Building on the rich history of practitioner research, is an approach to teaching practice that fully embodies inquiry as an integral part of pedagogy: inquiry as stance. Cochran-Smith and Lytle (2009) describe inquiry as stance by saying:"…practice (and thus practitioners' learning) are understood, at their center, to be about inventing and reinventing frameworks for imagining, enacting, and assessing daily work in educational settings." This notion of practice includes the ways practitioners co-construct curriculum with students by investigating experiences, drawing on cultural and linguistic resources, and integrating textual and other knowledge sources. here, what practitioners chose to do at any given moment is understood to be informed by their more comprehensive and nuanced sense-making about a whole host of things- learners, languages, culture, race, class, gender, literacies, disciplinary content, social issues, power, institutions, neighborhoods, histories, communities, materials, texts, technologies, and pedagogies. Thus in all educational settings, practice, which is deeply contextual, relational and interdisciplinary, is also and always theoretical and interpretive."  (p. 134)

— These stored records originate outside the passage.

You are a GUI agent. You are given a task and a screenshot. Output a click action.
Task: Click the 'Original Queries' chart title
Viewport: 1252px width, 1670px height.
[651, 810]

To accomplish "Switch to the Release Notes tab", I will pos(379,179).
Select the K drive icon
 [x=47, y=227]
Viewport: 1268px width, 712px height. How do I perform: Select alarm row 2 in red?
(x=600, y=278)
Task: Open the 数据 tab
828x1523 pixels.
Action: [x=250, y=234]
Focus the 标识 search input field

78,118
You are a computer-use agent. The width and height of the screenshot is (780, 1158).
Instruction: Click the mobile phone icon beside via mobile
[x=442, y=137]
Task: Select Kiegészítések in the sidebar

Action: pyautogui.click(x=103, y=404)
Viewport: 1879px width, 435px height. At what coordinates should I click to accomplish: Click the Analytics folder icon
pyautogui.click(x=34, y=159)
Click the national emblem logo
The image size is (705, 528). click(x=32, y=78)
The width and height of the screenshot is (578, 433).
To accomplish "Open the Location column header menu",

This is a definition of teaching that opposes the idea or conception of teacher as technician. It defines teaching as an active, reflective, dynamic and multifaceted role that has little to do with knowledge transfer and much to do with creating space for rich dialogue, thinking and participation. In questioning and critiquing and reflecting and being cognizant about how the world shapes (and is shaped by) their work with students and colleagues- practitioners don't simply act as mediators of isolated knowledge, they co-construct knowledge and act in ways that challenge the norms to which we we have become accustomed. Thus, inquiry as stance, is activist, not simply in service of questioning for the sake of being oppositional but rather to be critical.This last piece is important. There is strong anti-teacher, anti-educator and anti-student rhetoric that permeates public discourse. Students and teachers are both faulted for lack of performance on standardized measures. The solution of course is to valorize standardization and measure both teachers and students using assessments that are again divorced from their context and histories. There is also, as evidenced by the above curriculum, a weighty distrust of what teachers can do at the district or state level. They are often othered in policy conversations. I've lived through that and am never failed to be amazed when people with fewer and fewer years of teaching experience become leaders in educational organizations (like districts) and make major decisions that impact teachers but don't include their voice.

So when I see this curriculum, I'm again reminded of the uphill battle that remains, in trying to shift the paradigm to valuing educators and students' voices in a substantial way, so that they aren't positioned as empty vessels or blank slates, waiting for the next off-the-shelf solution.  Teaching is more than that - much more.

References

Cochran-Smith, M. & Lytle, S.L. (2009). Inquiry as stance: Practitioner research for the next generation. New York, NY: Teachers College Press.Freire, P. (1993). Pedagogy of the Oppressed. New York, NY: Continuum International Publishing Group.